In response to the current budget proposal to completely defund the National Endowments for the Arts and Humanities, PEN America asked Members to share their experiences with the NEA or NEH. From editors to historians to teachers to novelists, our Members have benefited from the NEA and NEH in a variety of meaningful ways. We present here a handful of their stories.

Thomas Bender, historian, writer, and Professor at University of California—Davis

I have benefitted from NEH funding for the following four activities. 

The most important was the NEH support for the New York [State] Humanities Council.  I was involved with various programs—the most memorable one was traveling to several update towns with a documentary filmmaker (a film on the 1939 World’s Fair in New York) where we had quite diverse audiences, notably older people who had been to the fair and younger people who had never heard of it.

A few years later, I was elected Chair of the New York [State] Council for the Humanities—a period of hard times for state councils as there were substantial cuts to the NEH budget, including the funding for us.
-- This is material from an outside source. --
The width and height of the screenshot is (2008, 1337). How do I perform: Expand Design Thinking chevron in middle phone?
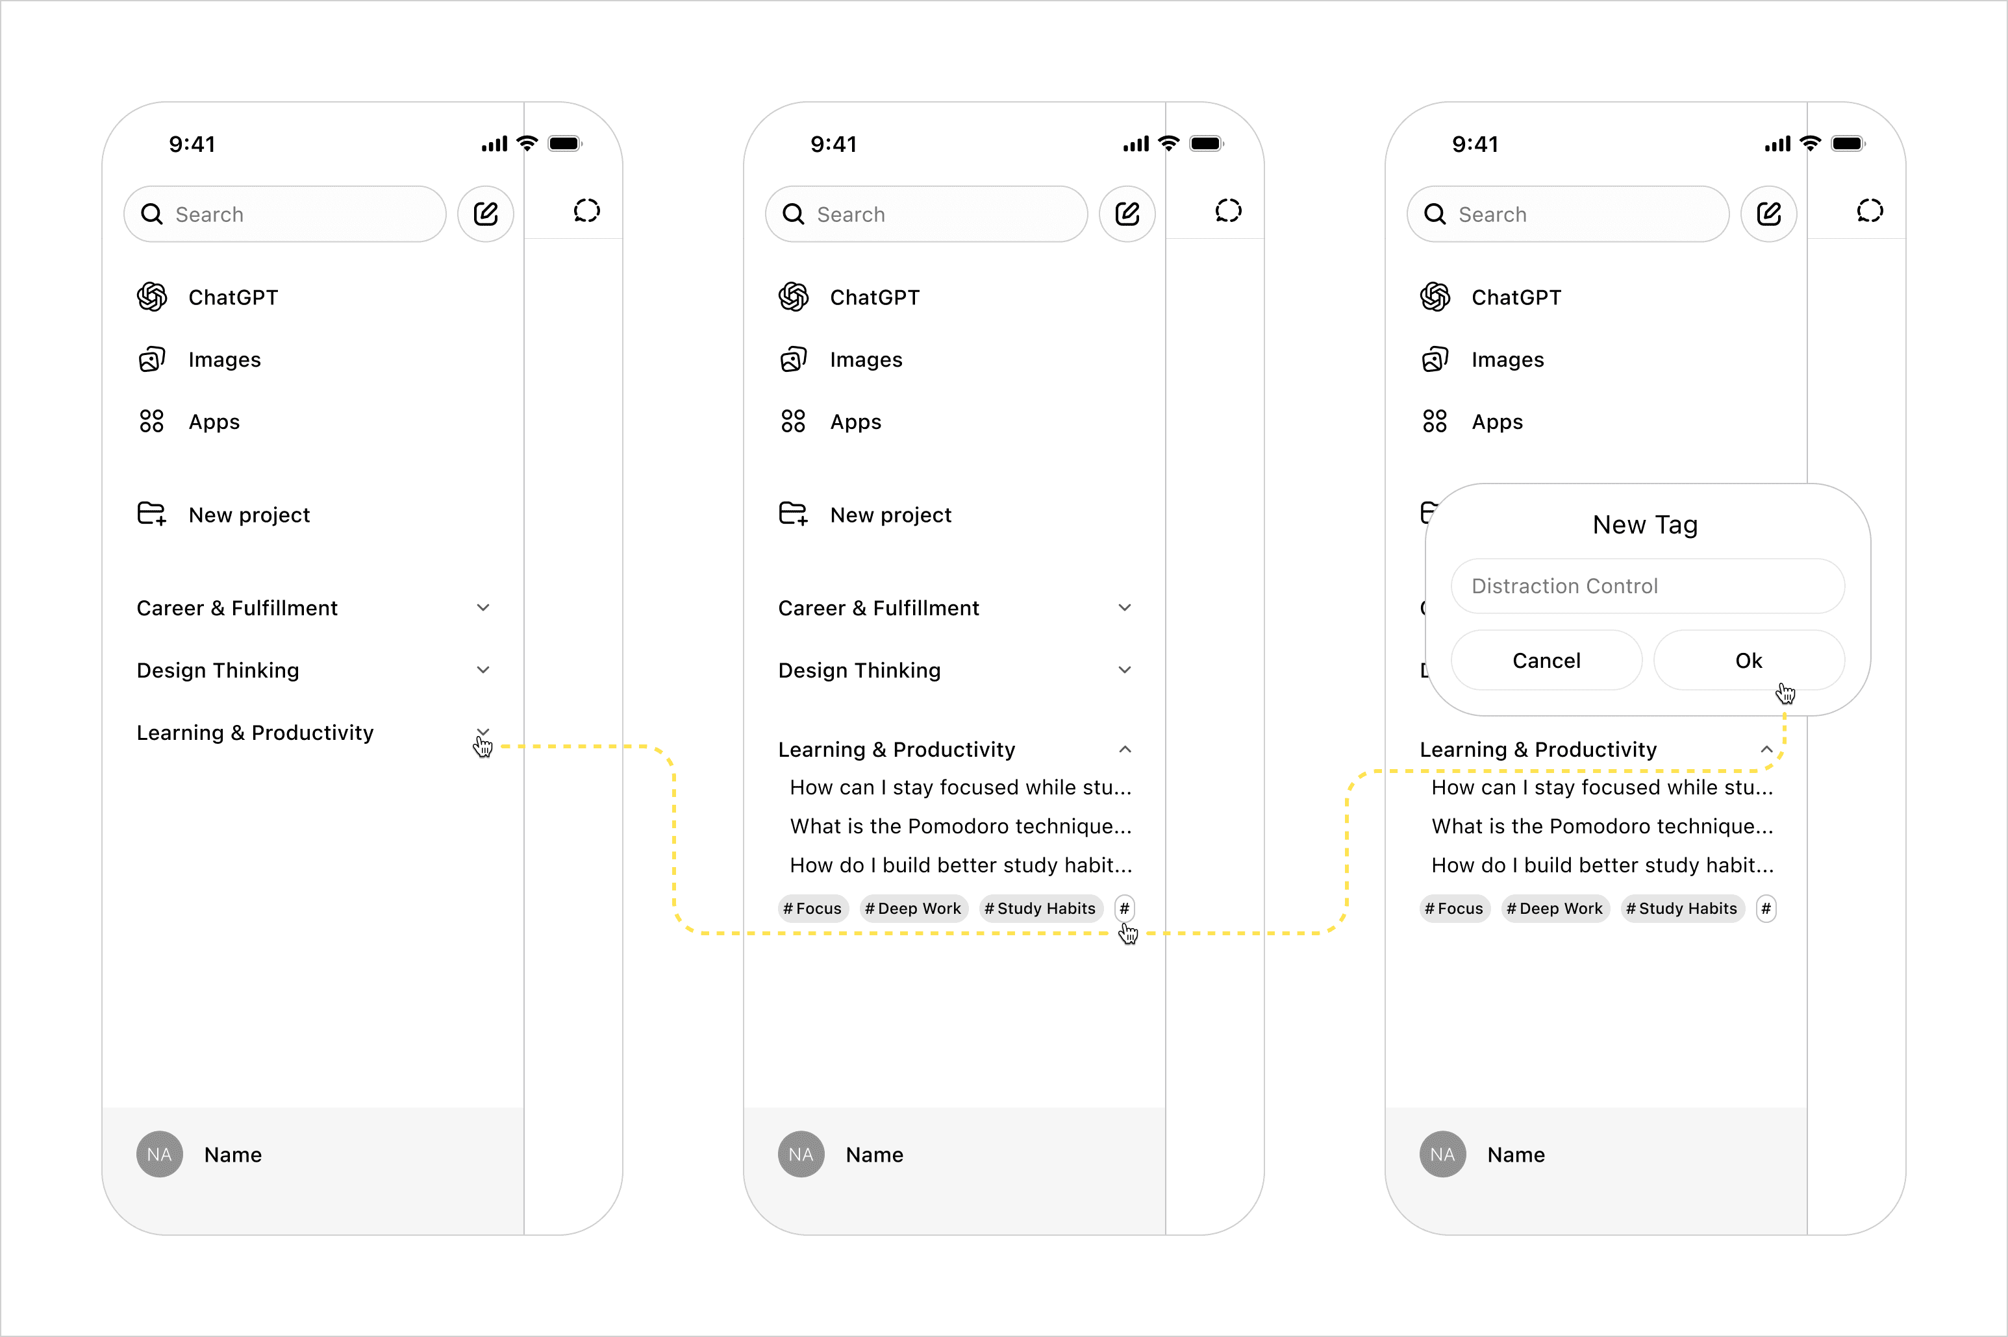(x=1124, y=669)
It seriously weakened our programs, but we managed to maintain most of the programs.

I also received grants from the NEH for the summer institute: one for high school American history teachers, held at NYU, and another for community college teachers, enabling them to exchange information about teaching American history while I provided them with readings that dealt with recent scholarship as well as materials that could be used directly by their students.

The last NEH grant that I directed, 25 years ago, was for creating an MA program in archives management in our history department at NYU. This program provided training for students to take up careers, and I would estimate that more than two hundred of these graduates became archivists for historical societies, libraries, businesses, government organizations, and nonprofits.